Refocus cash inventory to better serve customers
Another downside for financial institutions that work directly with the Federal Reserve is not having a solution that’s scalable for their cash volume needs. Banks with a smaller footprint―less than ten branches or endpoints―may avoid costly service charges from the Federal Reserve, but that doesn’t mean it’s the most effective option for their organization. The Federal Reserve requires banks to order in increments that are much larger than what an outsourced vault model would require, meaning they have to keep a much larger volume of cash on-hand.
“By outsourcing to a provider like Loomis, financial institutions can order cash by the strap level instead of bricks, greatly reducing the amount of cash on-hand at individual branches,” says Lynch. “By freeing up that cash inventory for services like loans and deposits, banks are able to refocus their resources on the offerings that attract customers and sustain their business.”
Gain better visibility across the business
An increasing number of financial institutions are shifting to partial or fully outsourced cash vault models, and there are certain key qualities to look for when selecting a provider.

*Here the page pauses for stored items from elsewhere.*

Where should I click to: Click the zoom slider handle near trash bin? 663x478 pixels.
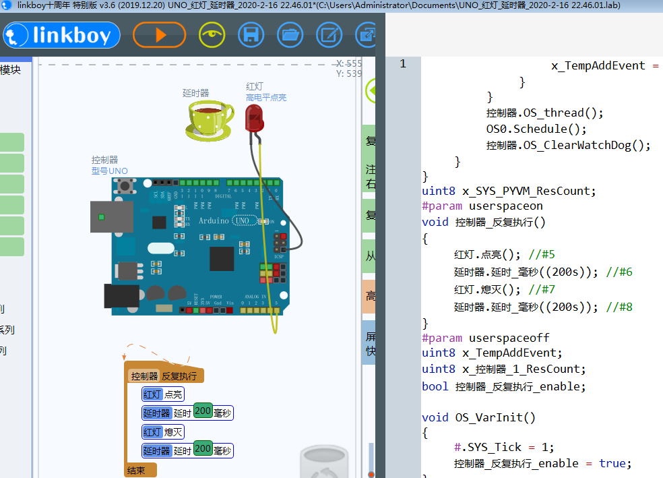pyautogui.click(x=371, y=474)
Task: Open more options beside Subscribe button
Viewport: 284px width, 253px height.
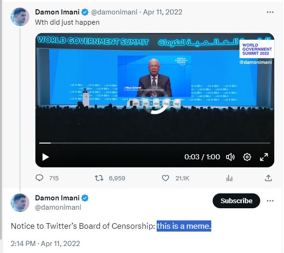Action: (270, 201)
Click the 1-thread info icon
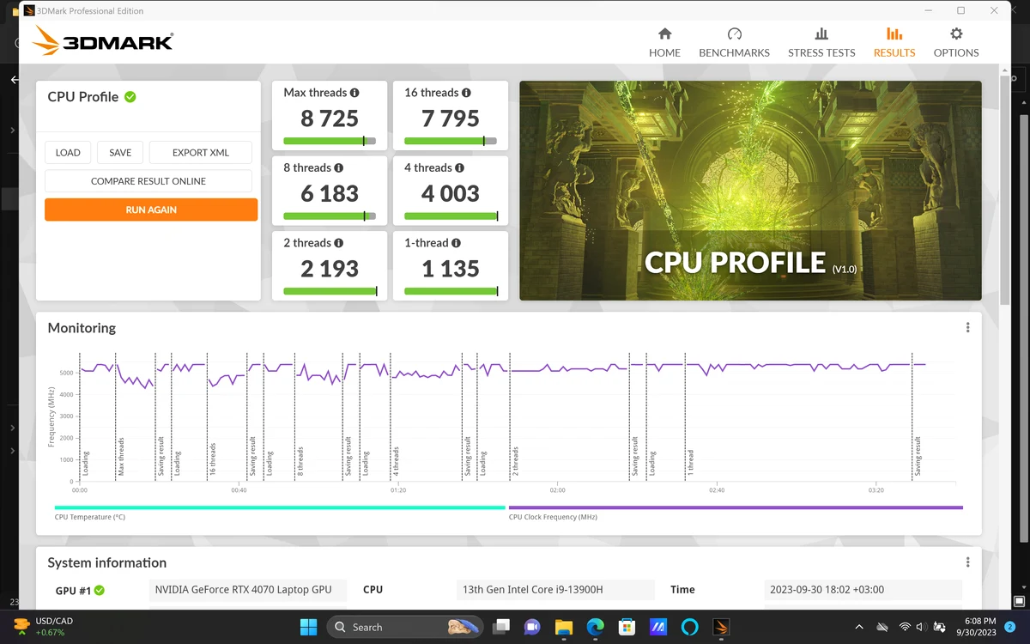The height and width of the screenshot is (644, 1030). click(456, 243)
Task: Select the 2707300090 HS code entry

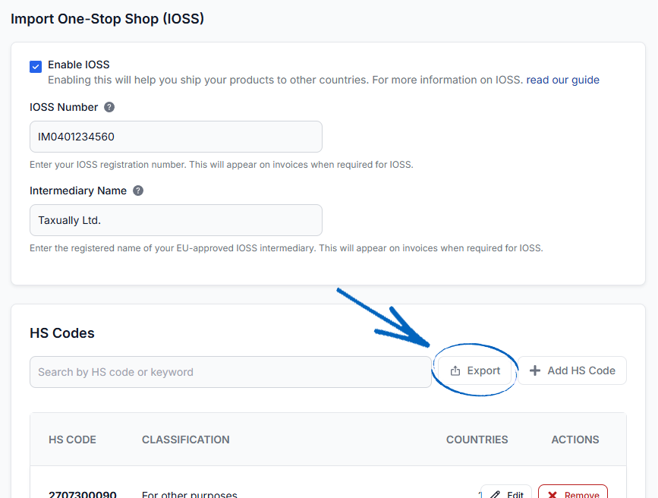Action: coord(83,494)
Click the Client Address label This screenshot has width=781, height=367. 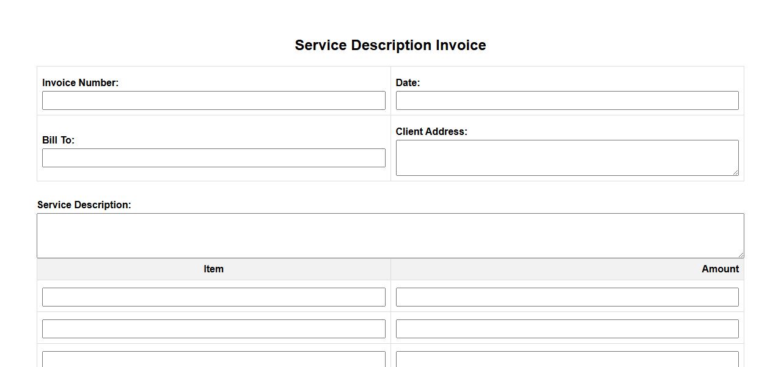[x=431, y=132]
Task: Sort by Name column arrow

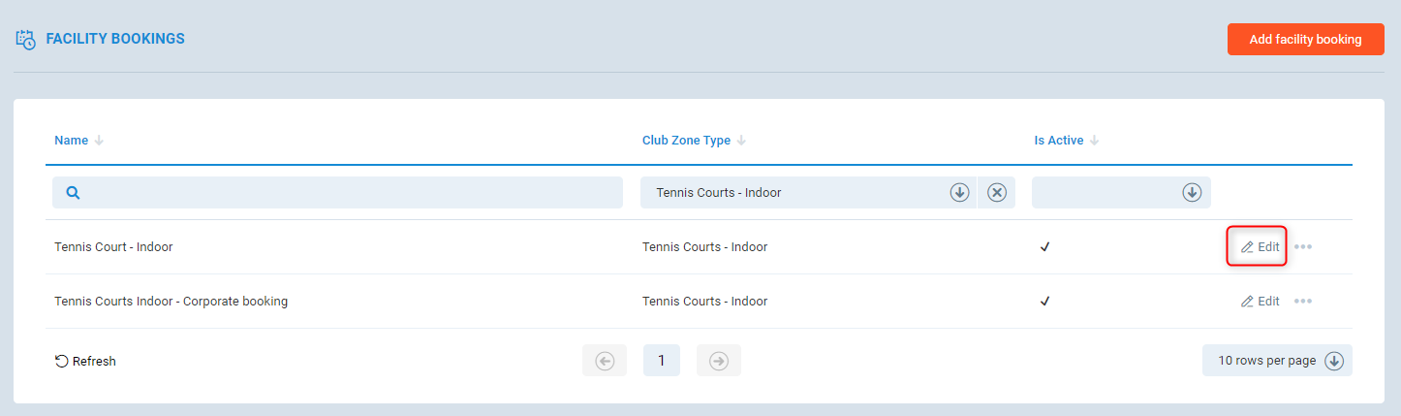Action: click(99, 141)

While advanced technology is at the forefront of selection criteria, nearly equal in importance is an effective communication and customer reporting platform for total visibility of the cash management process.
“First and foremost, financial institutions should look for a partner that offers a comprehensive solution of transport and processing throughout the cash cycle―not only for their internal business, but for their customers and commercial account needs,” says Lynch. “That includes technology that enables them to view their inventory at every step of the cycle, view proof of delivery online in real-time, and that offers them superior quality when it comes to monitoring and maintaining accuracy.”
The Loomis difference
Loomis has built a long-standing reputation as a leading provider in cash management services through an ongoing focus in three core areas: technology, infrastructure, and people.
By combining extensive knowledge in cash logistics, the highest benchmarks of quality with internal initiatives like GoGreen, and treasury products like SafePoint®, the industry’s most comprehensive cash management solution, Loomis ensures they’re delivering the best solutions for their customers, while staying in-tune with industry trends and challenges.
“We’re continuously investing in our technology, infrastructure, and most importantly, our people to ensure we’re delivering tomorrow’s solutions today,” says Lynch. “In the last year alone, we’ve invested over $35 million in capital reinvestments, including upgrading our facilities, processes, and training to drive quality for our financial customers, and we’re continuing these investments into the future.”